Given request a:
Return the passage of the dungeon session recap that runs from "Back to the" down to "of snake men.", copied exactly.

LIGHTING THE WEREWOLF POPE ON FIRE: The Annals of Stonehell Dungeon – Season 1 – Eleventh Session

The Annals of Stonehell are the weekly record of the semi-seasonal game of D&D that I run using the brilliant Michael Curtis’s Stonehell dungeon.  (Go and buy it now; it’s worth every dang penny.)  All installments are indexed here.

September 1, 2016

Back to the Quiet Halls!  But only for a few minutes, because snake men are downstairs!  After the previous week’s slaughter, the party (consisting of a mix of new player characters and old player characters who hadn’t been present the previous week) decided to keep exploring the Quiet Halls, hoping to find that big gem.  So they headed off in a different direction from the teleport glyph and found a spiral stairway down to the Reptile House, a region of Stonehell known to have once been the territory of a terrible cult of snake men.

Glory Holes!  After wending their way through a few corridors and chambers with ruined reptilian statuary, the party found an octagonal room with an unusual stone pedestal, topped with a statue of a four-headed cobra, rearing to strike in every direction.  On each side of the pedestal was a hole of disturbing size and elevation.  (“I thought this was a God-fearing house!” exclaimed one player.)  Eventually, someone stuck an iron spike (an actual iron spike; that’s not a bold euphemism) into one of the holes, which freed the statue to be able to  turn.  Pretty sure this was a trap, most of the party left the room and the thief wrangled a rope around one of the cobra heads and got out of the way to pull the statue around.  Unsurprisingly, this caused each of the cobra heads to spray green, poisonous gas into the room.  Also unsurprisingly, the player characters decided that this was not worth messing with.

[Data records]

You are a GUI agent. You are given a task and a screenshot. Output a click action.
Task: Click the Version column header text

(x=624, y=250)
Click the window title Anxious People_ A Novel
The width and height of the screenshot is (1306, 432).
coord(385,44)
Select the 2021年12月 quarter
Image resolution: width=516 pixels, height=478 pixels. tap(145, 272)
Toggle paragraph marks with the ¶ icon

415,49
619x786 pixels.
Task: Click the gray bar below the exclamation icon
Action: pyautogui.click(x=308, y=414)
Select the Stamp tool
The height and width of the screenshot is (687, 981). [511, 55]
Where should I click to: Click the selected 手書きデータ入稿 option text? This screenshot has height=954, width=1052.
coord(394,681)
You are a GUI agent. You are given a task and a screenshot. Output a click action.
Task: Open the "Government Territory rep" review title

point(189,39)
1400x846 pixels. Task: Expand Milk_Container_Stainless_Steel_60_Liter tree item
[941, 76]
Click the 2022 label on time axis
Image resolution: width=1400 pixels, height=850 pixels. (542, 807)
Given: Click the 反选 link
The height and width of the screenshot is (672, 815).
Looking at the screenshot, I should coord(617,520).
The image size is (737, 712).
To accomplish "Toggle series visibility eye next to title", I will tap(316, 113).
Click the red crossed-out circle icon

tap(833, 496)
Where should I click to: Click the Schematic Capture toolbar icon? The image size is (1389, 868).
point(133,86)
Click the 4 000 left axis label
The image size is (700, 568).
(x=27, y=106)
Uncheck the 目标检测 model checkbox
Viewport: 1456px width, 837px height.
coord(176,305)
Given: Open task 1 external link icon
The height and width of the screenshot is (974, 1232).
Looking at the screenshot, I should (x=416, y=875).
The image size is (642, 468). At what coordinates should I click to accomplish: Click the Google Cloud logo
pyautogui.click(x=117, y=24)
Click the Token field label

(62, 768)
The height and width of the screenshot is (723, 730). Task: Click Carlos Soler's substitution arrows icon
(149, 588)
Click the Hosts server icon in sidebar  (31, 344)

Given request b:
Retype the data records from their start down to the line containing "Action: pyautogui.click(x=308, y=414)", including both ends, and give only those lines.

Written answer a:
Back to the Quiet Halls!  But only for a few minutes, because snake men are downstairs!  After the previous week’s slaughter, the party (consisting of a mix of new player characters and old player characters who hadn’t been present the previous week) decided to keep exploring the Quiet Halls, hoping to find that big gem.  So they headed off in a different direction from the teleport glyph and found a spiral stairway down to the Reptile House, a region of Stonehell known to have once been the territory of a terrible cult of snake men.

Written answer b:
You are a GUI agent. You are given a task and a screenshot. Output a click action.
Task: Click the Version column header text

(x=624, y=250)
Click the window title Anxious People_ A Novel
The width and height of the screenshot is (1306, 432).
coord(385,44)
Select the 2021年12月 quarter
Image resolution: width=516 pixels, height=478 pixels. tap(145, 272)
Toggle paragraph marks with the ¶ icon

415,49
619x786 pixels.
Task: Click the gray bar below the exclamation icon
Action: pyautogui.click(x=308, y=414)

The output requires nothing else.